YOUR OBJECTIVE
Convert the records into a Markdown table with the columns Row and Content, one numbered row per line. Start at the line that contains "You are a GUI", end with the last line of the records, skip blank lines, and leave the pictures out.

RECORDS FOR THIS TASK

○ ○ ○ ○

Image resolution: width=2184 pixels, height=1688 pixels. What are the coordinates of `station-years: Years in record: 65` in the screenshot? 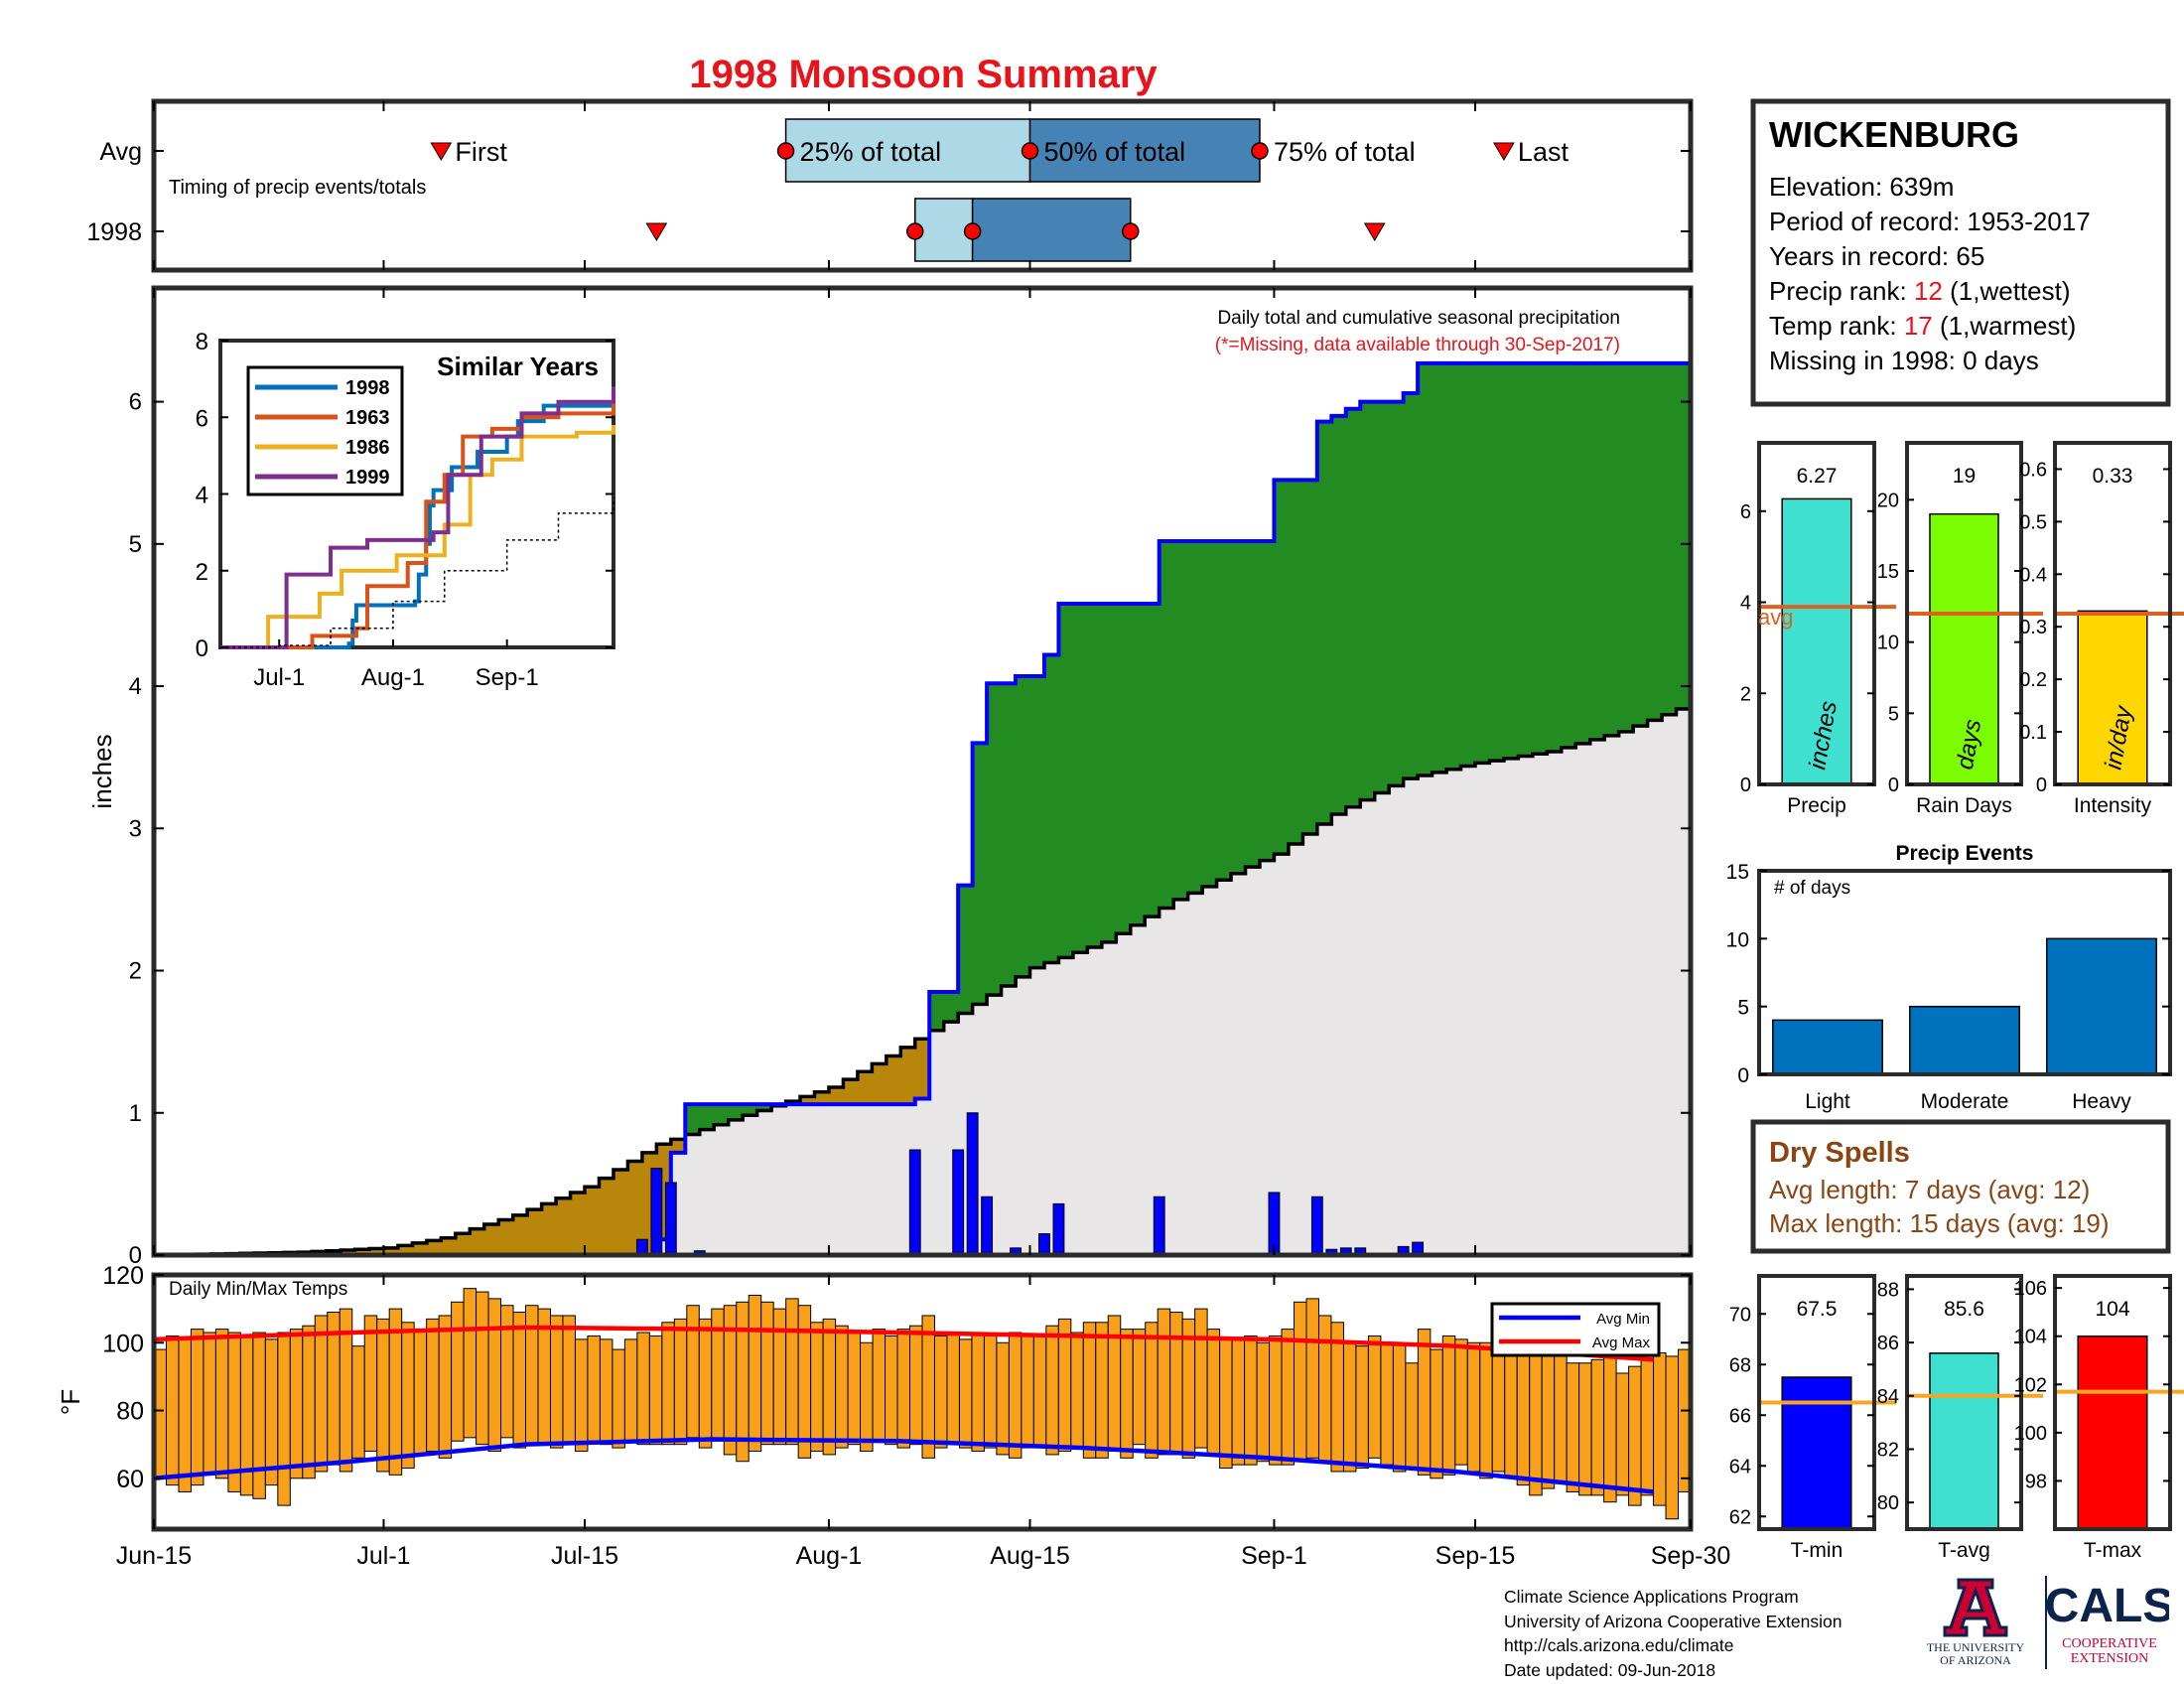 It's located at (1876, 256).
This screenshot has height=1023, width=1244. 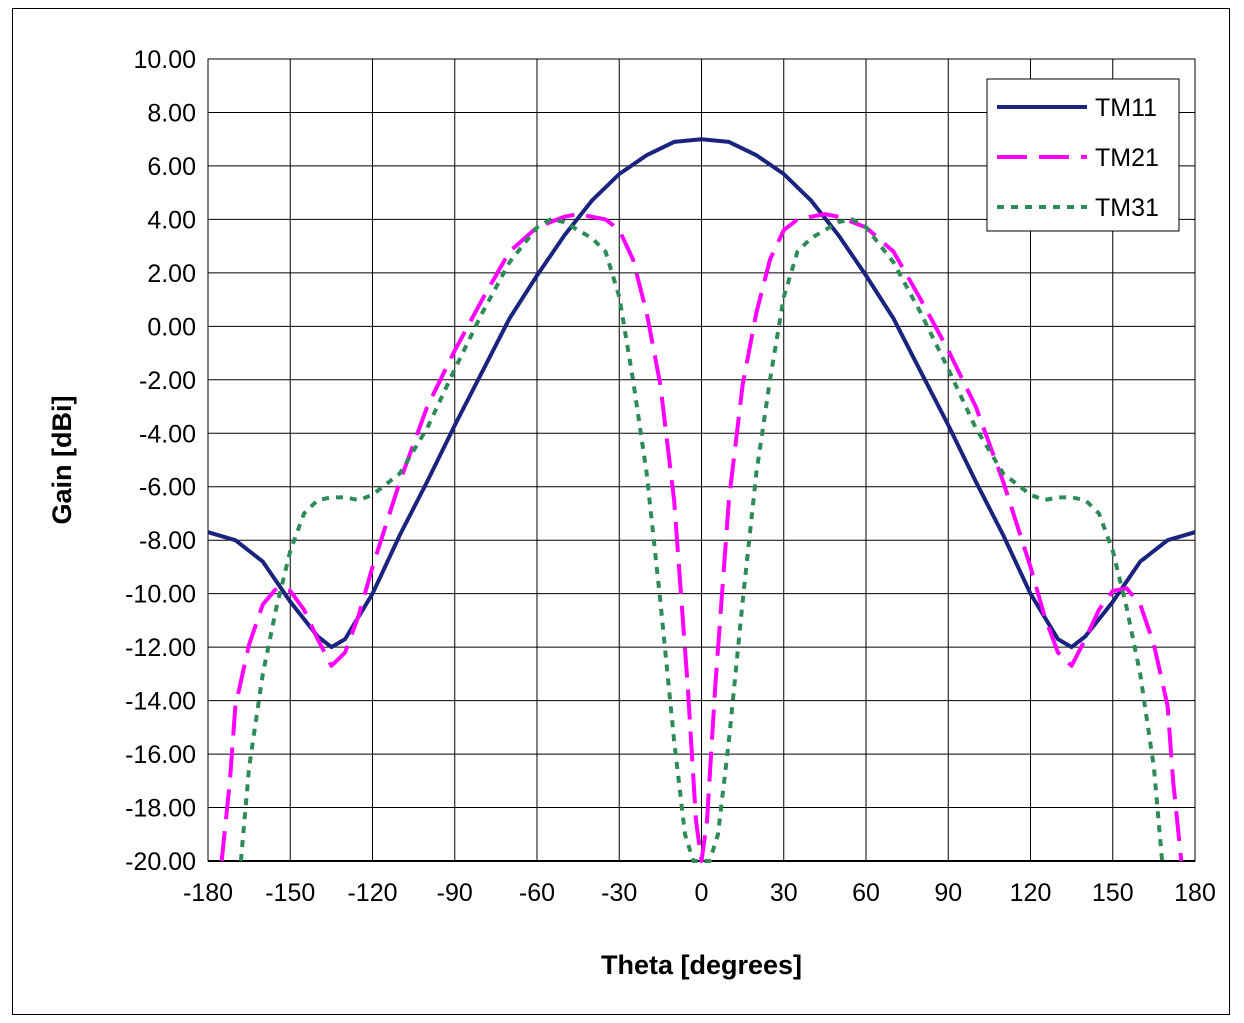 What do you see at coordinates (1127, 208) in the screenshot?
I see `legend-label-tm31: TM31` at bounding box center [1127, 208].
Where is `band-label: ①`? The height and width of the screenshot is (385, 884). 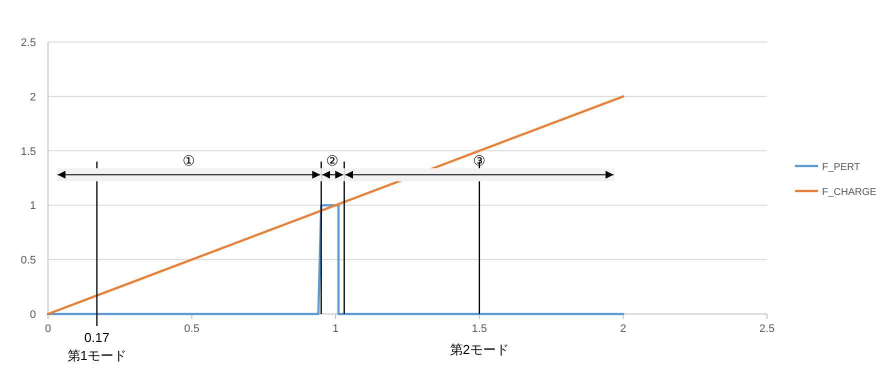
band-label: ① is located at coordinates (189, 160).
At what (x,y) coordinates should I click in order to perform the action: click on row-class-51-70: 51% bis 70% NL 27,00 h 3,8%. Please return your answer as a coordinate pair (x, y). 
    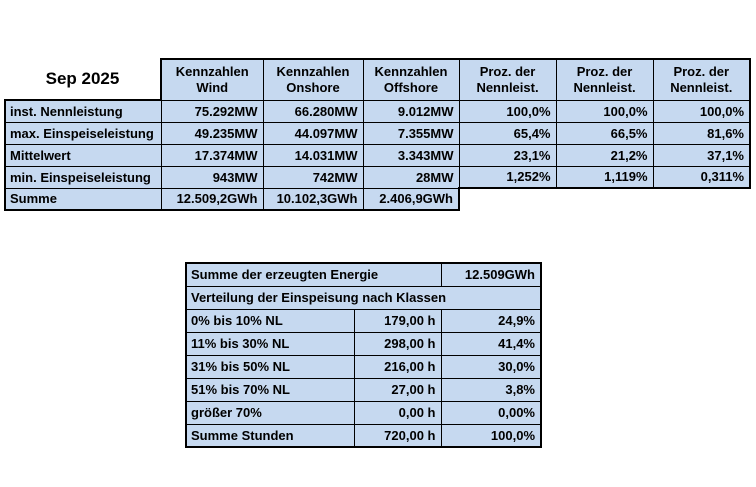
    Looking at the image, I should click on (364, 390).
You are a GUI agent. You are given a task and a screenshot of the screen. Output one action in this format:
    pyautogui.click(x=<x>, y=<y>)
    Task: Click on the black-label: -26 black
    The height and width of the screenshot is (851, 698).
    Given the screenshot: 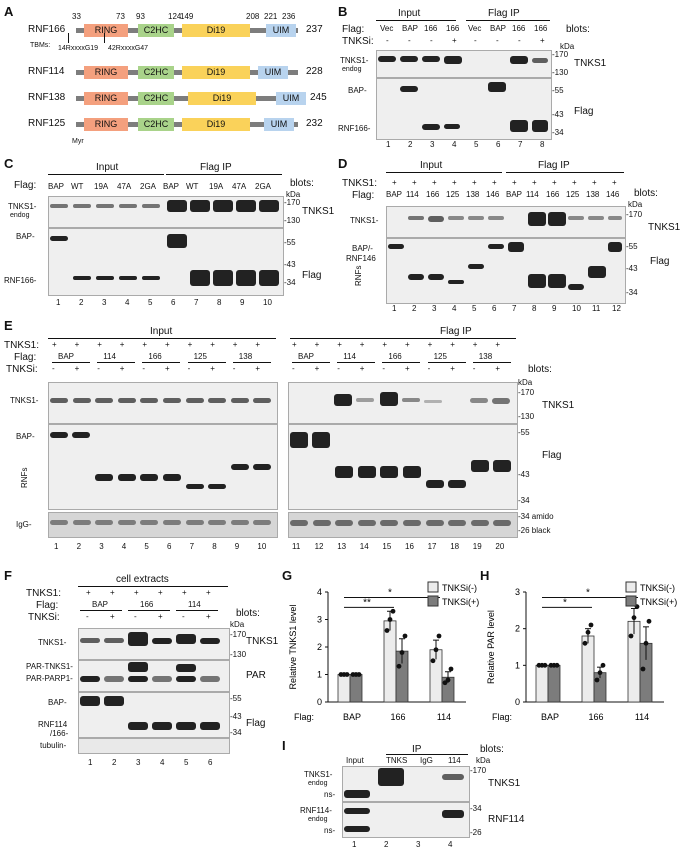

○ ○ ○ ○

RESPONSE
| Row | Content |
|---|---|
| 1 | You are a GUI agent. You are given a task and a screenshot of the screen. Output one action in this format: |
| 2 |     pyautogui.click(x=<x>, y=<y>) |
| 3 |     Task: Click on the black-label: -26 black |
| 4 |     The height and width of the screenshot is (851, 698). |
| 5 |     Given the screenshot:  |